[Saved entries]
++++++

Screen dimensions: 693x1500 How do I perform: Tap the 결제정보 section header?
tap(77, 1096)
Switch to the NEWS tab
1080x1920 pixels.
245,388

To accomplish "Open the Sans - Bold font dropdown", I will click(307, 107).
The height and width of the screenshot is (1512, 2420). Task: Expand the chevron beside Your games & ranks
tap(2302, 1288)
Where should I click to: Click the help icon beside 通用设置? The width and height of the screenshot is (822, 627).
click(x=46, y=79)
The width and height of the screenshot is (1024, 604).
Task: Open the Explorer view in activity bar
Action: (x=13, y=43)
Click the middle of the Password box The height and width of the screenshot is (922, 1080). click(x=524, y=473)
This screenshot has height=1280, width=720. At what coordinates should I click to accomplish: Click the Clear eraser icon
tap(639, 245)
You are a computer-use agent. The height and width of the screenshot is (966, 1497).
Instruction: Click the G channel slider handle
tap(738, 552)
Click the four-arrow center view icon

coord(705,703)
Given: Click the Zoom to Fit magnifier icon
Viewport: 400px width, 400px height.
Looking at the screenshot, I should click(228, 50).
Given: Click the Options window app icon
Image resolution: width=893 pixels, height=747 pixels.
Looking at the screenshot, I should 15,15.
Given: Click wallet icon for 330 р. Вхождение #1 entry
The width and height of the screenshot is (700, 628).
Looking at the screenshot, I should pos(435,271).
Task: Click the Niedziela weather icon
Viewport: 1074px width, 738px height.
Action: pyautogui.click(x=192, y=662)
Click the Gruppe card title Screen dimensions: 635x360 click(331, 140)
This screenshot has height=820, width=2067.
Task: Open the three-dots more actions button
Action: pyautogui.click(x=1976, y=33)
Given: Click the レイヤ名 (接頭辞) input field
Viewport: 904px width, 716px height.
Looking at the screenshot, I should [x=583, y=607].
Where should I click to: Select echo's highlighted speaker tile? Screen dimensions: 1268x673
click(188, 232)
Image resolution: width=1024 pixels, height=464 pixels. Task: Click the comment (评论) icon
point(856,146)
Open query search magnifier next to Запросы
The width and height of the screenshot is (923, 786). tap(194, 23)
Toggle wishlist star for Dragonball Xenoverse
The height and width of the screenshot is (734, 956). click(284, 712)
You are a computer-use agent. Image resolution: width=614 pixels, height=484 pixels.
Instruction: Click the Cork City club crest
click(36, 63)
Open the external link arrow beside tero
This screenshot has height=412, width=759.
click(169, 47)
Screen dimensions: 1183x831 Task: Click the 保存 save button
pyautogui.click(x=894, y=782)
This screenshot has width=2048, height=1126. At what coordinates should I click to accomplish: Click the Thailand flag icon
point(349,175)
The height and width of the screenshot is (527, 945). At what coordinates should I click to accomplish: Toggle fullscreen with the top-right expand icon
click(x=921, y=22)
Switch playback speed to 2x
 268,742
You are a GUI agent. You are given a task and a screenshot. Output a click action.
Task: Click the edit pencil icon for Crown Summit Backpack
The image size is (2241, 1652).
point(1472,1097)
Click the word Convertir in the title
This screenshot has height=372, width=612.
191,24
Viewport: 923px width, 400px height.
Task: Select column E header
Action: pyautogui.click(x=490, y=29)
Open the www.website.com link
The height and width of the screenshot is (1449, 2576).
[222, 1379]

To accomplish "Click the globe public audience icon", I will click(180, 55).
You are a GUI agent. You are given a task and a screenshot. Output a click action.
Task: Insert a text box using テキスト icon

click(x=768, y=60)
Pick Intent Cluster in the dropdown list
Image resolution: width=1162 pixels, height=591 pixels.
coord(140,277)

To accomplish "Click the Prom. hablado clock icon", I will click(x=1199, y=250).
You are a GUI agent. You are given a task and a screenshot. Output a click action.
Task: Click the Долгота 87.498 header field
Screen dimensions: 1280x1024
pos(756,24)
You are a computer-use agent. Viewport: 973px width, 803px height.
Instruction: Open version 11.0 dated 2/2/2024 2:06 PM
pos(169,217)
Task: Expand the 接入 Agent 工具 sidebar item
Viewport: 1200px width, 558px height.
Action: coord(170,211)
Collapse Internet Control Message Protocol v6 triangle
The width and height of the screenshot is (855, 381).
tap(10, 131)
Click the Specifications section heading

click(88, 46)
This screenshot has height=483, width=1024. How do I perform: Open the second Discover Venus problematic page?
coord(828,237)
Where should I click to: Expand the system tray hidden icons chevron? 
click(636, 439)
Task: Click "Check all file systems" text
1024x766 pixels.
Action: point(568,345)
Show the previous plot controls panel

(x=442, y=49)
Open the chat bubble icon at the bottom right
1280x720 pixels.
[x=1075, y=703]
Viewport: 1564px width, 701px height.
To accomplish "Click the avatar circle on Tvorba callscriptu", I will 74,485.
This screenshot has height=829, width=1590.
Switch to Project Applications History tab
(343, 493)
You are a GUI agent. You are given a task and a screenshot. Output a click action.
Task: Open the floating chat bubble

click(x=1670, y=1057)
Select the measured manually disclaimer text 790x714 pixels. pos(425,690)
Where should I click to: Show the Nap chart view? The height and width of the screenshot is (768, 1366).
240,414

++++++

# [What this task involves]
Return every line of the records in which the word "field" is found.

# [Reply]
Given: Click the レイヤ名 (接頭辞) input field
Task: Click the Долгота 87.498 header field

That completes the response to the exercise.